Photo d’illustration : Oleksandr Voloshchenko

5 réflexions sur “Si personne n’attend, personne n’exige”

  1. J’aurais pu écrire l’intégralité de l’article (un peu flippant). Sauf que je détruis tout derrière moi, il ne reste pas grand-chose de mes RS par exemple (rien de mes anciens blogs), j’ai jeté tous mes écrits, je cache le plus souvent ce que je dessine. Que les gens me disent que c’est réussi ne me sert à rien, la voix qui me dit que je suis nulle a toujours été plus forte.
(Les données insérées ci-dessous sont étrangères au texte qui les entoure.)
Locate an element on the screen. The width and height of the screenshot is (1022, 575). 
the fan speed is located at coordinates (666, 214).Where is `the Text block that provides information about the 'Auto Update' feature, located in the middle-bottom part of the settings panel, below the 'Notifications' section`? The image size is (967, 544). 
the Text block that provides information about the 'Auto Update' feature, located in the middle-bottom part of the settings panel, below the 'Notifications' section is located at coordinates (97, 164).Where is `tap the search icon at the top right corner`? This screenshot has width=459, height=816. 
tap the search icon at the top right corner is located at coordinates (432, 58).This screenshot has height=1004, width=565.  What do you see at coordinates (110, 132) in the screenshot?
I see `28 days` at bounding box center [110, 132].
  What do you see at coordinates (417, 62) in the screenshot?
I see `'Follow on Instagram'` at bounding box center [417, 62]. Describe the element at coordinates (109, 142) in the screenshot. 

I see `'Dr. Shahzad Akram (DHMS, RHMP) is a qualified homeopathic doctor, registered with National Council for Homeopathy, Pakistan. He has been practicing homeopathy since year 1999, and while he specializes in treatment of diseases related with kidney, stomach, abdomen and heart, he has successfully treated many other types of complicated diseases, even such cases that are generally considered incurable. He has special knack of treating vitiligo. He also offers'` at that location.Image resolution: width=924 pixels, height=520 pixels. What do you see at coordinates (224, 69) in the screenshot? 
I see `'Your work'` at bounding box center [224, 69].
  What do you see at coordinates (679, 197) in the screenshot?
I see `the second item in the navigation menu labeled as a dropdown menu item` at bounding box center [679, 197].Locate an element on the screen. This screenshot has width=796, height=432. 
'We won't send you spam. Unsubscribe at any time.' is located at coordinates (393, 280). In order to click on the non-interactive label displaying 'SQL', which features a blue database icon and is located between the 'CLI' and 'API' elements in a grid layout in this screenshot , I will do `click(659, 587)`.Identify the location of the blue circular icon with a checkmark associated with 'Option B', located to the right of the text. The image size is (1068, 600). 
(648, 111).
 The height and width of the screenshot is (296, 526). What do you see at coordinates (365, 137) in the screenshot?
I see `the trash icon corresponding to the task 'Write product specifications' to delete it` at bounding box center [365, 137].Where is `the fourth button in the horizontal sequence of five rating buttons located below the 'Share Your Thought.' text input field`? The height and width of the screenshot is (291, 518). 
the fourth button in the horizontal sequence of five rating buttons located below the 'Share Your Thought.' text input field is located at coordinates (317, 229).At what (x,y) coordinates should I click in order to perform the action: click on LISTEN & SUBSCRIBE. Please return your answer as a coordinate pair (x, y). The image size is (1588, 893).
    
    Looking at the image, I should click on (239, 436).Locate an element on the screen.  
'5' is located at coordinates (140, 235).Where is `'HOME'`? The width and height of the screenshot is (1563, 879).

    Je ne sais pas si cela peut t’apporter quoi que ce soit. Ma nullité n’a aucune limite, mais je suis arrivée à composer avec cette phrase : « et alors ? ». Ça vaut pour toutes les affirmations : je suis nulle, et alors ? je ne réussis rien, et alors ? Ce dessin est lamentable, et alors ? Mes photos sont laides, et alors ? Je ne sais pas écrire un texte correct, et alors ? Etc. J’ai tellement accepté la nullité comme étant un fait contre lequel je ne pouvais rien, ça a fait taire la petite voix (qui appartenait à ma mère pour l’essentiel). L’accusation de nullité était là pour m’empêcher de faire, me faire taire, me détruire. Avoir accepté que j’avais le droit de rater a tout changé : ma mère ne pouvait plus rien si j’en étais à hausser les épaules.
    Pour te décrire, un jour que je l’entendais me dire comme c’était raté (dans ma tête) j’ai eu la sensation en moi de faire une volteface violente et de regarder ma mère droit dans les yeux, de lui balancer ce « et alors » avec une mise au défi de trouver à me répondre. Oui c’était nul, moche, catastrophique, sans intérêt aucun, et quoi ? Elle ne pouvait plus me tuer, elle était morte. La voix s’est dissoute.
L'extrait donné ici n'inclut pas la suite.